PROVIDED PASSAGE:
[BEGIN]
A Muslim’s response to the 25,000 anti-Islam protesters in Germany
Dear 25,000 Anti-Islam Dresden Protesters and Pegida,
I hear you marched in your thousands against my religion. Last week, and last month. You marched against immigrants, foreigners, and anyone a shade darker. I will not draw comparisons to Nazi Germany. I will not call you bigots, I will not insult you, and I will not label you. But we do have a problem.
You marched with banners claiming your city is overcrowded with Muslims. Yet 0.1% of Dresden are Muslim. You marched claiming immigrants are cramming your schools and leaving your children to travel miles for an education. Yet 2.5% of Dresden are foreign-born.
You claim that Germany is being invaded by Muslims. Yet only 5% of Germans are Muslim.
You march “against the Islamization of the West”. Yet within a century containing two World Wars, the decolonisation process, countless civil conflicts, foreign intervention, globalisation, and further displacement, Muslims remain a fringe minority in Europe. Less than 6%. A pretty lousy colonisation process, no?
[END]
GIVEN INSTRUCTION 1: Write out the rows from the start of the records through the line containing "click(119, 16)", including both ends, and leave out the pictures.
The letter above and the rows that come next have no connection to each other.

RECORD EXCERPTS:
[BEGIN]
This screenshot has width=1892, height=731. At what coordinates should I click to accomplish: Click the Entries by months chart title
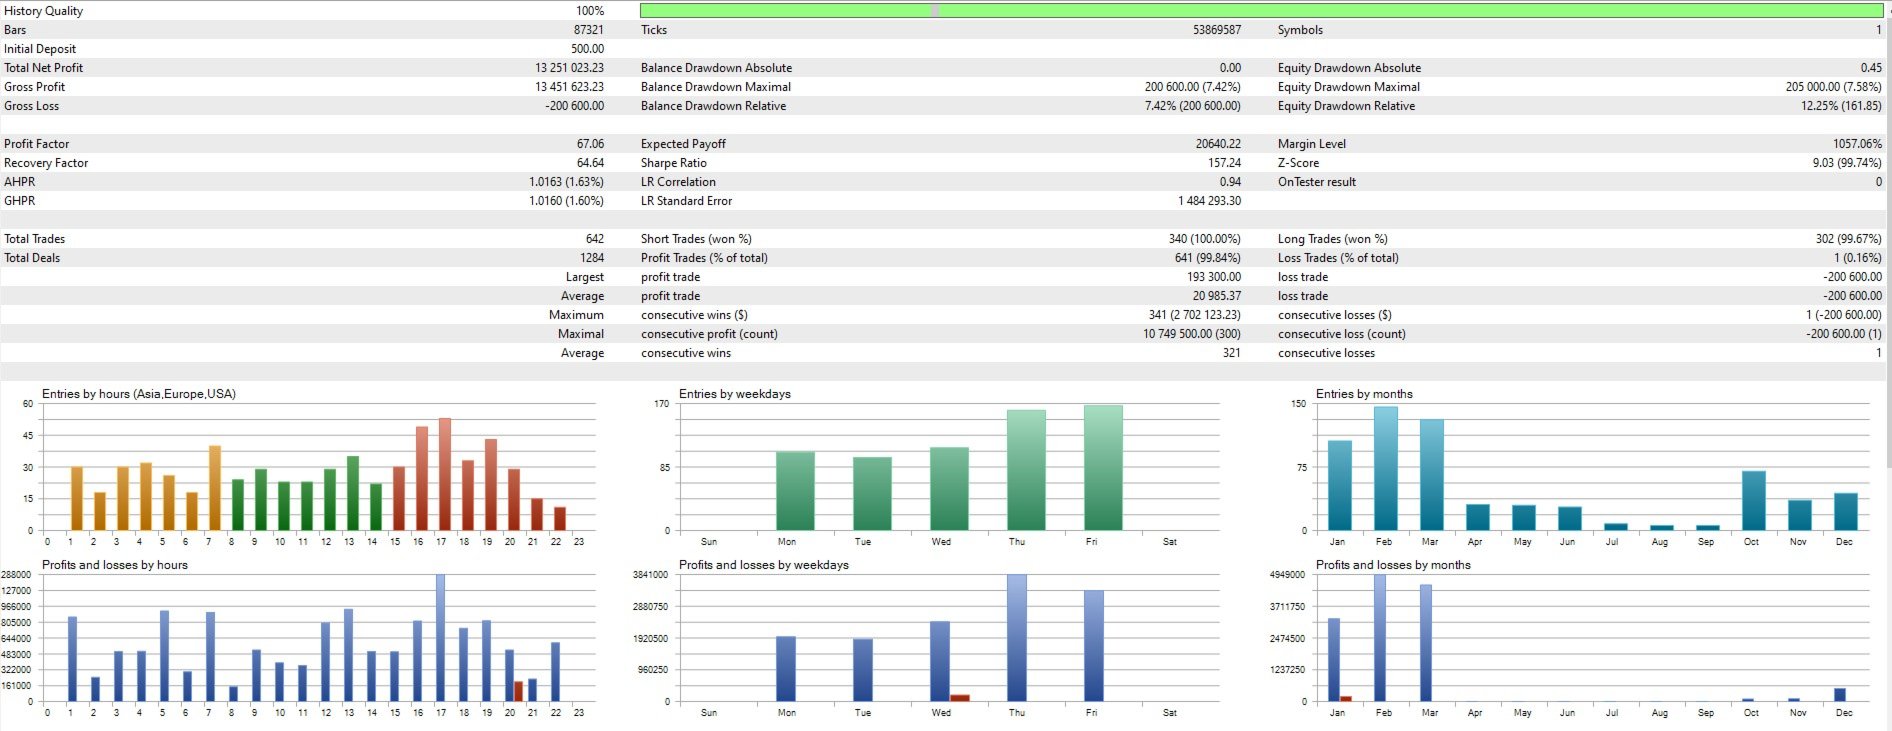tap(1364, 394)
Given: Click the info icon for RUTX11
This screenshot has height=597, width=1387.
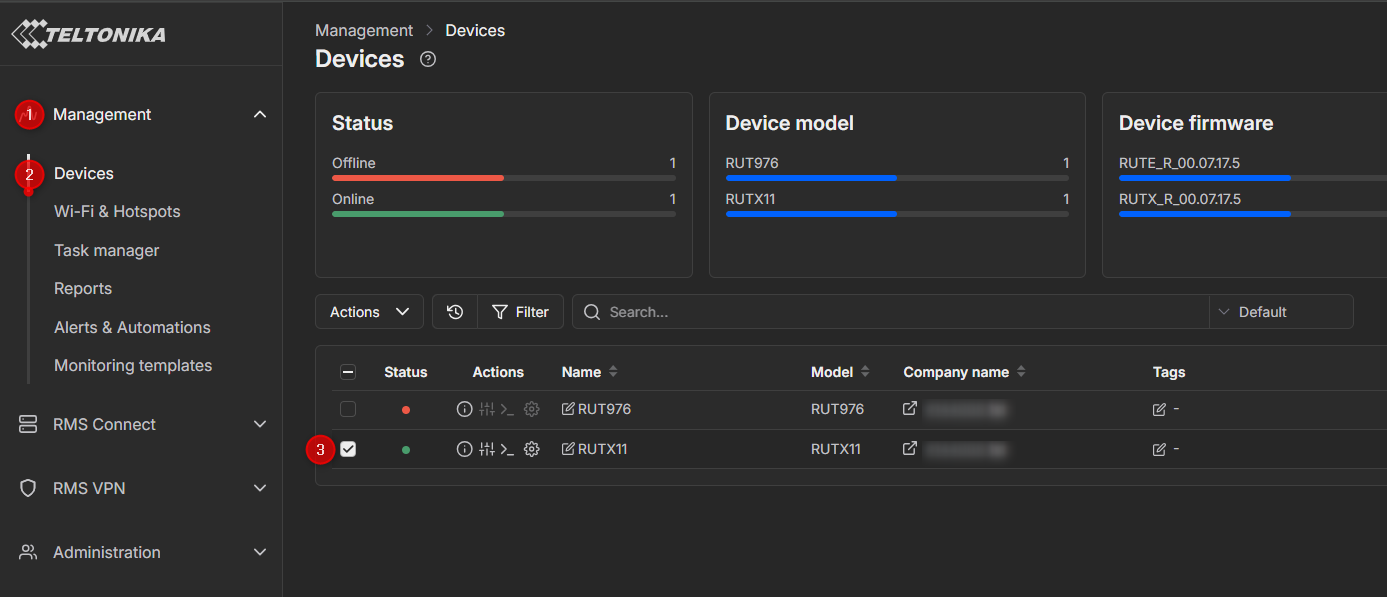Looking at the screenshot, I should coord(464,450).
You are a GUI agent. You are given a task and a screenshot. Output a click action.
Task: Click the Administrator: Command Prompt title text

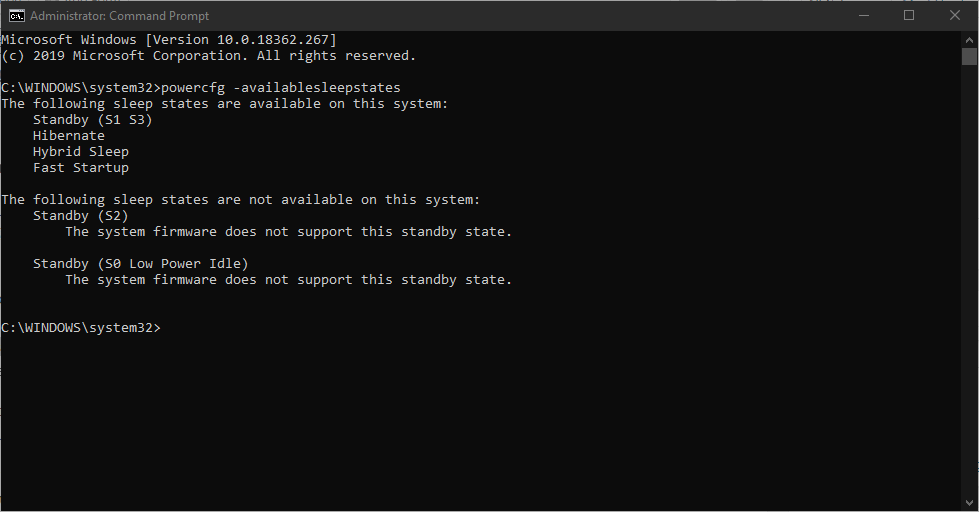click(119, 16)

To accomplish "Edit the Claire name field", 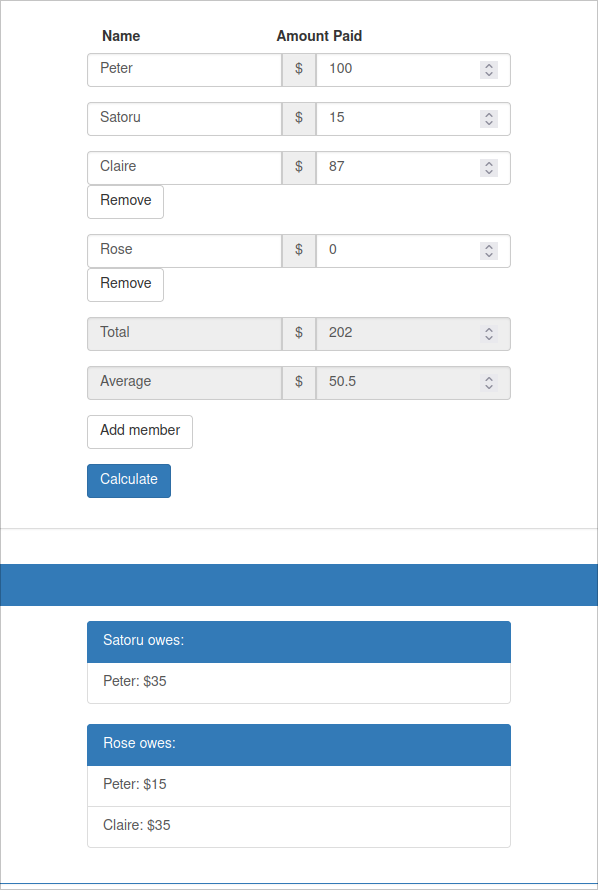I will (184, 167).
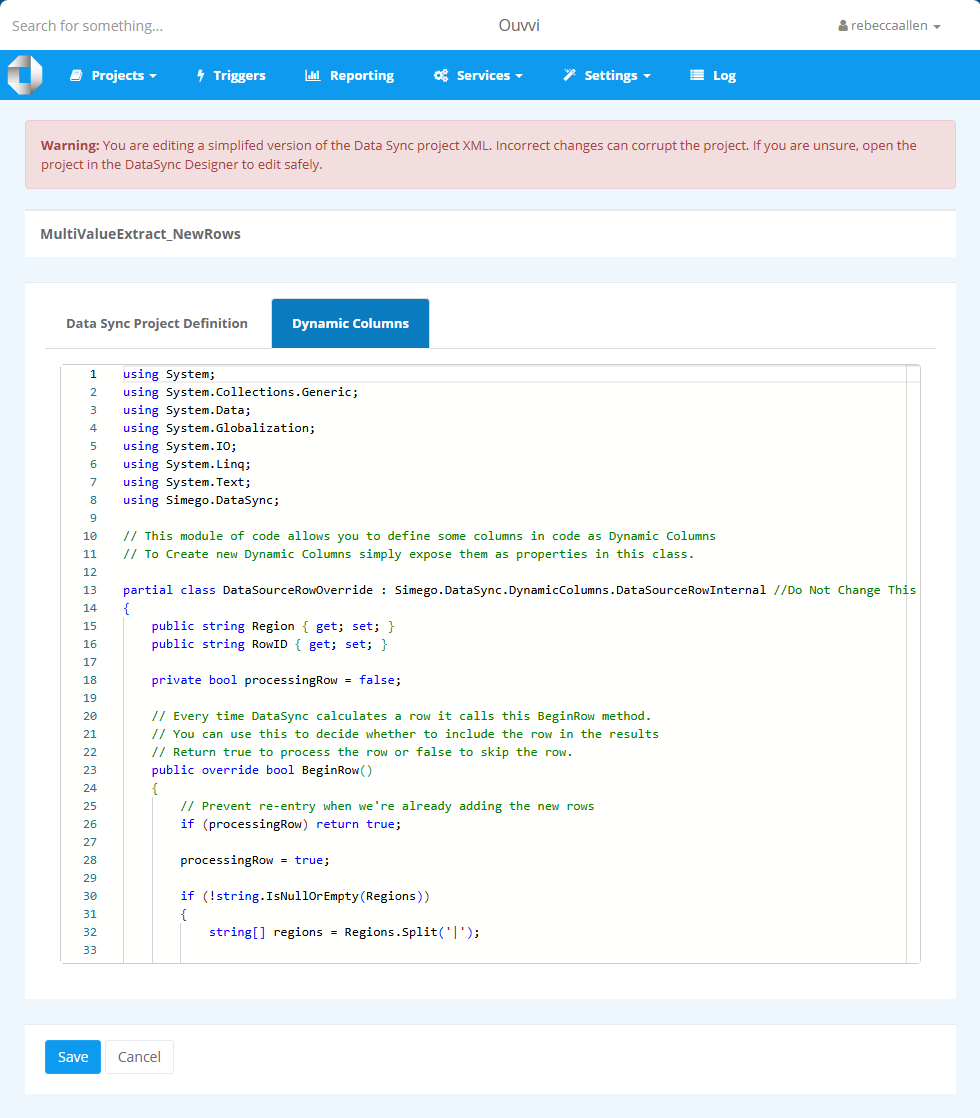Click line number 13 in the editor gutter
Viewport: 980px width, 1118px height.
pyautogui.click(x=91, y=590)
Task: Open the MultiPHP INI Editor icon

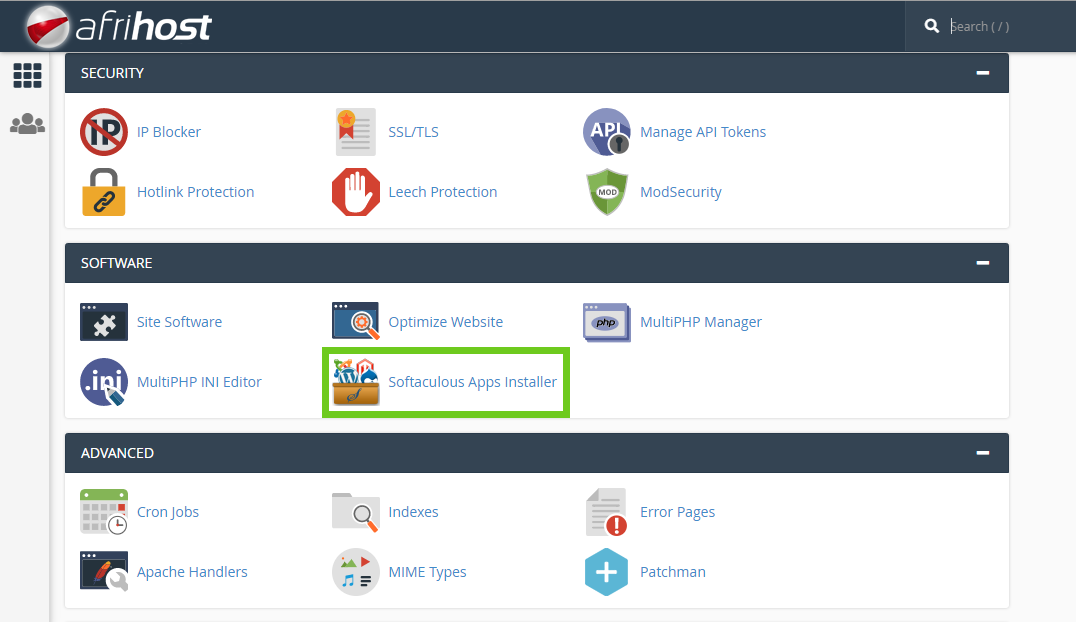Action: click(104, 382)
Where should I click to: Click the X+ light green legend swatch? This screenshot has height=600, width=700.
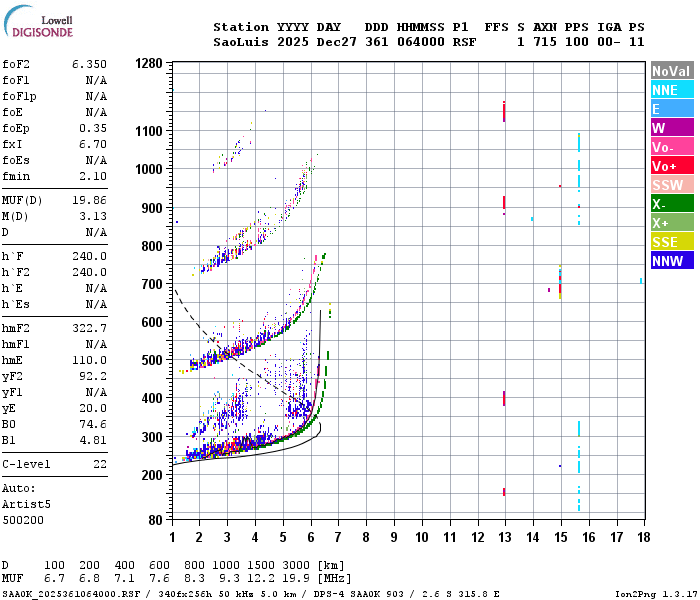[672, 222]
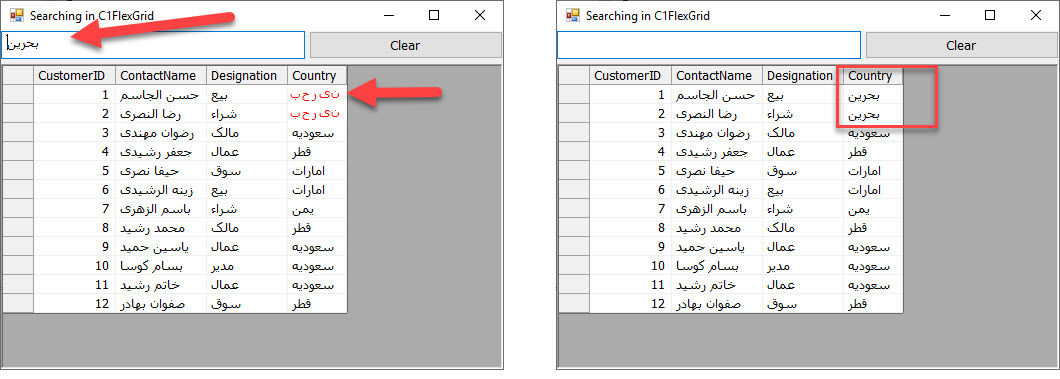The height and width of the screenshot is (379, 1060).
Task: Select the CustomerID column header in left grid
Action: tap(74, 76)
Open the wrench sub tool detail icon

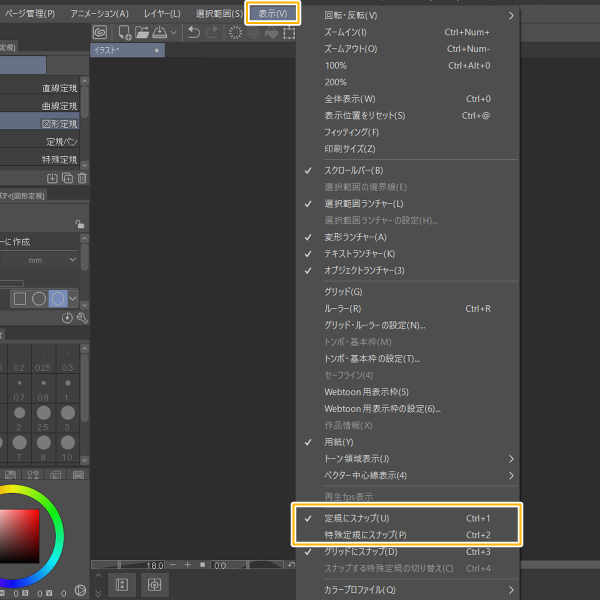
[END]
GIVEN INSTRUCTION 2: Give the open letter to the Dresden protesters again word for word.

COMPLETE ANSWER 1:
This screenshot has width=1892, height=731. At what coordinates should I click to accomplish: Click the Entries by months chart title
tap(1364, 394)
Given: Click the info icon for RUTX11
This screenshot has height=597, width=1387.
Looking at the screenshot, I should coord(464,450).
You are a GUI agent. You are given a task and a screenshot. Output a click action.
Task: Click the Administrator: Command Prompt title text

click(119, 16)

COMPLETE ANSWER 2:
A Muslim’s response to the 25,000 anti-Islam protesters in Germany
Dear 25,000 Anti-Islam Dresden Protesters and Pegida,
I hear you marched in your thousands against my religion. Last week, and last month. You marched against immigrants, foreigners, and anyone a shade darker. I will not draw comparisons to Nazi Germany. I will not call you bigots, I will not insult you, and I will not label you. But we do have a problem.
You marched with banners claiming your city is overcrowded with Muslims. Yet 0.1% of Dresden are Muslim. You marched claiming immigrants are cramming your schools and leaving your children to travel miles for an education. Yet 2.5% of Dresden are foreign-born.
You claim that Germany is being invaded by Muslims. Yet only 5% of Germans are Muslim.
You march “against the Islamization of the West”. Yet within a century containing two World Wars, the decolonisation process, countless civil conflicts, foreign intervention, globalisation, and further displacement, Muslims remain a fringe minority in Europe. Less than 6%. A pretty lousy colonisation process, no?